(Stored items from a collection)

----------------

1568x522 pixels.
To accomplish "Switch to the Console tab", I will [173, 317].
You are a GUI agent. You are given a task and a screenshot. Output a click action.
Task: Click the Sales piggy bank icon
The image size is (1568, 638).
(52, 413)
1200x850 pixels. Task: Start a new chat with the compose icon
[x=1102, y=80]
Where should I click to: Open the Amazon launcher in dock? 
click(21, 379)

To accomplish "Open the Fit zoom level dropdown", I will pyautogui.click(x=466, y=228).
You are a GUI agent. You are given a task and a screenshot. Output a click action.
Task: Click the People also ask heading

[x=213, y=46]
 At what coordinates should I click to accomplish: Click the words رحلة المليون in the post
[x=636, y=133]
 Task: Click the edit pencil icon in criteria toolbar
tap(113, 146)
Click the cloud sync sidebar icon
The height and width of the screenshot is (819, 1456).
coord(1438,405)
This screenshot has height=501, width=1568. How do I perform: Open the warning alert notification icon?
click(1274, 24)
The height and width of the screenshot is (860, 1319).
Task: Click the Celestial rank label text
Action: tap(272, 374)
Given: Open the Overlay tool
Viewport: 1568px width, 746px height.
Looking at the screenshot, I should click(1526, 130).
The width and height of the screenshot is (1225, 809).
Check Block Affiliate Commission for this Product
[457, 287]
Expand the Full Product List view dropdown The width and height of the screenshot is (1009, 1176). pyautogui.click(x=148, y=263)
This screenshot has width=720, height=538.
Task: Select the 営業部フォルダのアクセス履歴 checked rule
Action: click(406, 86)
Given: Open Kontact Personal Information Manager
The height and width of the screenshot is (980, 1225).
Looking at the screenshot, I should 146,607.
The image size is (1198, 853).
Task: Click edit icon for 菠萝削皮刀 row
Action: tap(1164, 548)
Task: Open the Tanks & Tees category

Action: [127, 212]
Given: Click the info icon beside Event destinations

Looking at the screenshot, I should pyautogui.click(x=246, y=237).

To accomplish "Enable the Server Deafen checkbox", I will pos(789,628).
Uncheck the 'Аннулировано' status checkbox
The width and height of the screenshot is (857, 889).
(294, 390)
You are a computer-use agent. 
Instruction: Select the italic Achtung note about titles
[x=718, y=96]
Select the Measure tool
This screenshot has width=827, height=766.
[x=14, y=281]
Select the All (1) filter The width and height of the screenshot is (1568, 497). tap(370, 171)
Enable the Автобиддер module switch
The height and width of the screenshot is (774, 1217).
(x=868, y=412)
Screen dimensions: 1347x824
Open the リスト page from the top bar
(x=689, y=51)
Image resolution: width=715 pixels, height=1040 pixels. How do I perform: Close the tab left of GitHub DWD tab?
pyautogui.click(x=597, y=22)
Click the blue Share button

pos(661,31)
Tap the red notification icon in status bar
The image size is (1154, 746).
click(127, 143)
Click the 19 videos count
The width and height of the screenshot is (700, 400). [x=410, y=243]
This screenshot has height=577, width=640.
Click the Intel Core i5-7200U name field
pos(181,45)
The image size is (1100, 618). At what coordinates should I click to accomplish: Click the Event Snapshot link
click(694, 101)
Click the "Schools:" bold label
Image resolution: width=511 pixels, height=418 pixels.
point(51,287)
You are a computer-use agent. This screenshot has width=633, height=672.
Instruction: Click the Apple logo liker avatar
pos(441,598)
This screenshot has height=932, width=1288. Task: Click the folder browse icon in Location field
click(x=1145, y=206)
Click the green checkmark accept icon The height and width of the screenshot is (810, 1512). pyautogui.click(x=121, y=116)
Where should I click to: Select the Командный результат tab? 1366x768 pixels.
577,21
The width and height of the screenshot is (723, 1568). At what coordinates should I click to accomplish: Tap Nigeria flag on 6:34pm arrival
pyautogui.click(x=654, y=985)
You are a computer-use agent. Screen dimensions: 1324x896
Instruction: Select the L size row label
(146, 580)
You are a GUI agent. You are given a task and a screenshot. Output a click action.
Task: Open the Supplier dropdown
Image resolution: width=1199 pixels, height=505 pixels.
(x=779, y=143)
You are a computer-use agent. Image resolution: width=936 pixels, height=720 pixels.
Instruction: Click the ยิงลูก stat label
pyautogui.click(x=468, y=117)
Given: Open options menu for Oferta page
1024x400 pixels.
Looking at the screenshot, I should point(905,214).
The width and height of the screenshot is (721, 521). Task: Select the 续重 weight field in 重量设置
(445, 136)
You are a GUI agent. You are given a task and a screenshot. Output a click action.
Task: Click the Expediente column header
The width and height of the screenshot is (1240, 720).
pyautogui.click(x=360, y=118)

----------------

- **Prompt**: Your response should be each line that includes the word "dimensions", copied from the records.

- **Task output**:
Screen dimensions: 1347x824
You are a computer-use agent. Screen dimensions: 1324x896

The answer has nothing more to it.